Pakistani journalist Saleem Shahzad was found dead after publishing an article on the links between al-Qaida and Pakistan’s military, writes Ayyaz Mallick.
The case
On 30 May 2011, investigative journalist Saleem Shahzad’s dead body, bearing marks of torture, was found near the Pakistani capital of Islamabad just two days after he mysteriously disappeared on his way to a television debate. Shahzad had been in the limelight after publishing the first part of an explosive story allegedly uncovering the penetration of radical Islamist group al-Qaida into various organs of the Pakistani military. He disappeared before the second part could be published in the wake of a brazen attack by militants on a Pakistani naval air station in Karachi on 22 May.
Earlier, in October 2010, Shahzad had been summoned to the headquarters of the ISI, Pakistan’s main intelligence agency, where he was asked to retract a story he had published about the organisation’s release of Taliban leader Mullah Baradar. In the aftermath of the meeting with ISI officials, Shahzad had emailed Ali Dayan Hasan, Pakistan director of Human Rights Watch, expressing fears about his safety at the hands of the intelligence agencies.

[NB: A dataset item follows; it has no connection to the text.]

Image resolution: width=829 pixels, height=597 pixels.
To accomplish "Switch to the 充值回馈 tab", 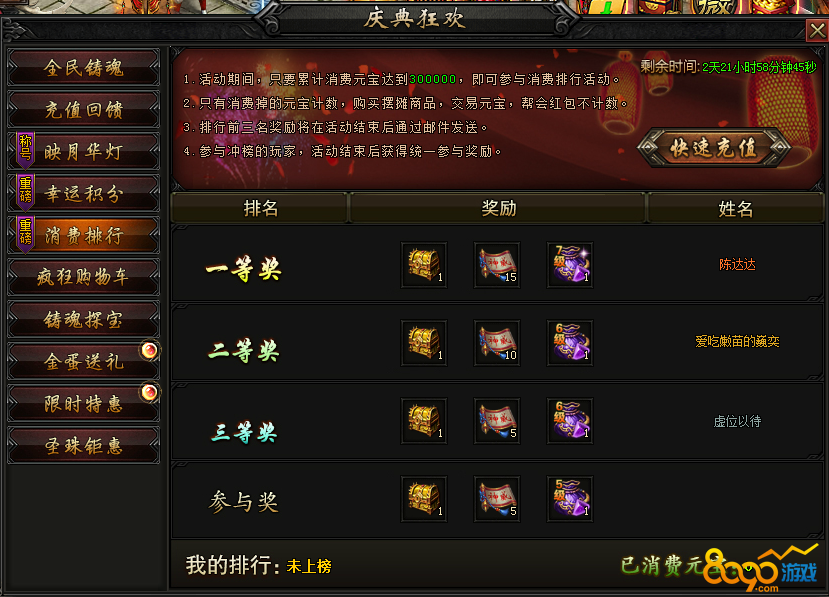I will coord(84,109).
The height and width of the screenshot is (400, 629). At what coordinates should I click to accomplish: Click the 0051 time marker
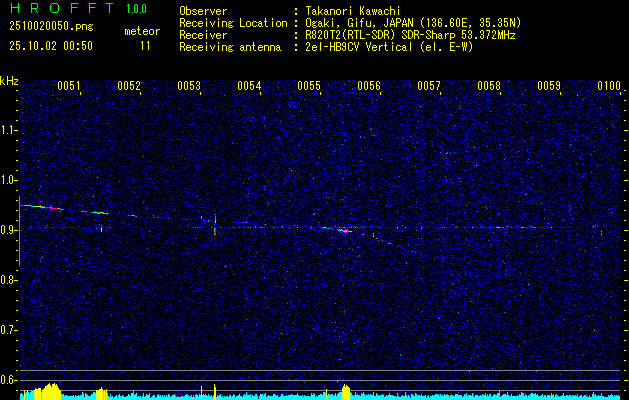(69, 86)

Following Shahzad’s death, the ISI denied any involvement in his murder and a governmental commission was set up, comprised of provincial police chiefs, senior judges and journalists’ representatives, to investigate the incident. The commission released its report in mid-January 2012. It recommended appropriate compensation be given to Shahzad’s family but was unable to identify the culprits. Human rights groups, however, severely criticised the report for exonerating the intelligence services of responsibility for Shahzad’s murder and the ISI for being beyond the ambit of Pakistan’s criminal justice system.